### Ваше задание
Выпишите без изменений отрывок из текста о симпозиуме к 1100-летию со дня смерти Кирилла Философа: от слов "Недавно Издательство Болгарской" до слов "Константина- Кирилла Философа[1]." включительно.

Недавно Издательство Болгарской академии наук выпустило в свет сборник докладов и сообщений состоявшегося в мае 1969 г. научного симпозиума, посвященного 1100-летию со дня смерти Константина- Кирилла Философа[1].
На этом симпозиуме в докладе чл.-корр. БАН Е. Георгиева были намечены основные аспекты научной проблематики, разработка которых представляется актуальной на современном этапе исследований деятельности Кирилла и Мефодия. Эти узловые моменты докладчик представил в следующем порядке:
1. Состояние источниковедения;
2. Происхождение Кирилла и Мефодия, формирование их мировоззрения, деятельность до Моравской миссии;
3. Кирилл — видный представитель современной византийской литературы;
4. Филологические занятия Кирилла во время Хазарской миссии;
5. Когда и где началась просветительская деятельность Кирилла и Мефодия среди славян?;
6. Проблемы Великоморавской миссии;
7. Состояние исследовательской работы в отношении староболгарских азбук;
8. Проблемы основного литературного фонда славян и самого раннего славянского литературного языка, созданного Кириллом и Мефодием;
9. Оригинальные литературные сочинения Кирилла на староболгарском языке;
10. Литературное дело Мефодия;
11. Характер кирилло- мефодиевского дела;
12. Кирилло-мефодиевское дело в славянских землях. Болгария — колыбель славянской письменности и средневековой славянской культуры.
Допытаемся и мы в настоящей рецензии коснуться этой же проблематики, используя материалы рецензируемого сборника, где статьи-доклады расположены в порядке их прочтения на симпозиуме, а не объединены по проблемам.

[Собранные данные]
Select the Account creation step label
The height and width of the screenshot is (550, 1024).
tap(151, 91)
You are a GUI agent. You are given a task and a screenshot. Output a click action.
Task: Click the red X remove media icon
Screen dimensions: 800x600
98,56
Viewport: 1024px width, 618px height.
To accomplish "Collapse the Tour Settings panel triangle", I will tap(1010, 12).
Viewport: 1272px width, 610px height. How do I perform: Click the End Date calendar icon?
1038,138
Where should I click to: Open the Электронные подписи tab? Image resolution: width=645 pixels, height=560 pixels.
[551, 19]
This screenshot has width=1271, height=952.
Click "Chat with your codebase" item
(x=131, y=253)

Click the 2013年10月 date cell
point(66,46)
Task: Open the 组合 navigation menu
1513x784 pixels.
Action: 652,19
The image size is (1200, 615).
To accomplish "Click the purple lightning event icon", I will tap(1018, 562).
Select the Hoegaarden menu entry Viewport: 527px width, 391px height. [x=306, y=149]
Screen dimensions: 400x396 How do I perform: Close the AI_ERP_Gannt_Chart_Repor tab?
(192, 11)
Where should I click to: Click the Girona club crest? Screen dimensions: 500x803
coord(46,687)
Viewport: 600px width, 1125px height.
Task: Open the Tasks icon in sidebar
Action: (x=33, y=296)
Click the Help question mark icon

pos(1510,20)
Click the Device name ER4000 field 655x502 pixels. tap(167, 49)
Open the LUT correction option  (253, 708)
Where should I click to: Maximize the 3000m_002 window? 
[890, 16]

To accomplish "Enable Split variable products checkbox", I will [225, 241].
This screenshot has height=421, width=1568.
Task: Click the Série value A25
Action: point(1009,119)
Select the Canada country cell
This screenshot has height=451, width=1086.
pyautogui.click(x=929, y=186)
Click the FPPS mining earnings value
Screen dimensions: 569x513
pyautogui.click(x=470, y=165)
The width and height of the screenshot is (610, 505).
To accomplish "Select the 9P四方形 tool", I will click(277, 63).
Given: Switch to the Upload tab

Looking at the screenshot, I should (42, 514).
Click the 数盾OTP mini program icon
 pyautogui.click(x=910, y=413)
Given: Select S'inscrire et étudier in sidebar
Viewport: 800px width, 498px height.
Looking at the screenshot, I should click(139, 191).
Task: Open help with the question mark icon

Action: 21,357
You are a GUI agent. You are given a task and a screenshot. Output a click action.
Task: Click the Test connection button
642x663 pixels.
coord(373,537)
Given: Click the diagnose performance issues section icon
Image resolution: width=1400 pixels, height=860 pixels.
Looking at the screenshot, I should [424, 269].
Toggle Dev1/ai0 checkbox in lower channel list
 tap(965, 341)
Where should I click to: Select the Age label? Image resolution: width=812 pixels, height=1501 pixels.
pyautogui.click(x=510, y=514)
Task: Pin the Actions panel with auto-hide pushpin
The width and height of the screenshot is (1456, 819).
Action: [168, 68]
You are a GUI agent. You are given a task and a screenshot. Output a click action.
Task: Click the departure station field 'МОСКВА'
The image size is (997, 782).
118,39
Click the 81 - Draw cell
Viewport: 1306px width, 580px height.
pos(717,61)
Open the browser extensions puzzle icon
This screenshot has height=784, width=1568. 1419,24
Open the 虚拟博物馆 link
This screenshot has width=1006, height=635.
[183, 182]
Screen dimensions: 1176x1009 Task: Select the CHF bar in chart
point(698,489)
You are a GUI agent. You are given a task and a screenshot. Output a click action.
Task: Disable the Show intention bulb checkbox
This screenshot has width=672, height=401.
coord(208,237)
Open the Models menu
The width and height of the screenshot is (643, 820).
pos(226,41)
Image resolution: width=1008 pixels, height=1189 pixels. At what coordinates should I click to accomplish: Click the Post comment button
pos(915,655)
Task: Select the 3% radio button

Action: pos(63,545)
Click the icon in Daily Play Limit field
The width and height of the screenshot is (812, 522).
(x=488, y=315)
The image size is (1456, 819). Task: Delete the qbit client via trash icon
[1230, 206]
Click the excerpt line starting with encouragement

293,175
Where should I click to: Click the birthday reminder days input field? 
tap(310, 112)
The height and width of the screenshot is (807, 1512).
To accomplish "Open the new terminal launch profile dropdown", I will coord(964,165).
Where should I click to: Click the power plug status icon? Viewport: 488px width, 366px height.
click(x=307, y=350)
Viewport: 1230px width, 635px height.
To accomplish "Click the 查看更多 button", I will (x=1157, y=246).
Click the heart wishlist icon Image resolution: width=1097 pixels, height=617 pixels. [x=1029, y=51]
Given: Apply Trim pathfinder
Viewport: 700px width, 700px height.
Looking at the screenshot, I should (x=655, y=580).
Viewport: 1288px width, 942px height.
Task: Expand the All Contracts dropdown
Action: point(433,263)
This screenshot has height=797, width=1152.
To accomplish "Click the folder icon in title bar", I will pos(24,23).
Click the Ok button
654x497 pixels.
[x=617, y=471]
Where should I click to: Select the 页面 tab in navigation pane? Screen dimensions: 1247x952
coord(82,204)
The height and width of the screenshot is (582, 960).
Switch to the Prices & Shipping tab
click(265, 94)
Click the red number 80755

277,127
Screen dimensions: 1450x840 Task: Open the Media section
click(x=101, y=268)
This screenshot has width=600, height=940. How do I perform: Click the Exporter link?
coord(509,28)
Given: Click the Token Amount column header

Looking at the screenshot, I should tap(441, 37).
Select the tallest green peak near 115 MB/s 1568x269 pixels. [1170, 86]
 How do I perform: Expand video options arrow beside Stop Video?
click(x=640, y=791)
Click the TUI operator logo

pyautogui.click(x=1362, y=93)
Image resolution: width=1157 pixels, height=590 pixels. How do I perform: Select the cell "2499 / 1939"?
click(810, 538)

### Полный ответ
Недавно Издательство Болгарской академии наук выпустило в свет сборник докладов и сообщений состоявшегося в мае 1969 г. научного симпозиума, посвященного 1100-летию со дня смерти Константина- Кирилла Философа[1].